**EXERCISE DETAILS**
Please set down every one of the records below word for word, keeping each line unchanged and in the same order.

**MATERIAL FOR THE TASK**

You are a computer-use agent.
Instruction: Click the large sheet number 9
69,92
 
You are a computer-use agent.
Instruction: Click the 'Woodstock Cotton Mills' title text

**TASK ANSWER**
You are a computer-use agent.
Instruction: Click the large sheet number 9
69,92
 
You are a computer-use agent.
Instruction: Click the 'Woodstock Cotton Mills' title text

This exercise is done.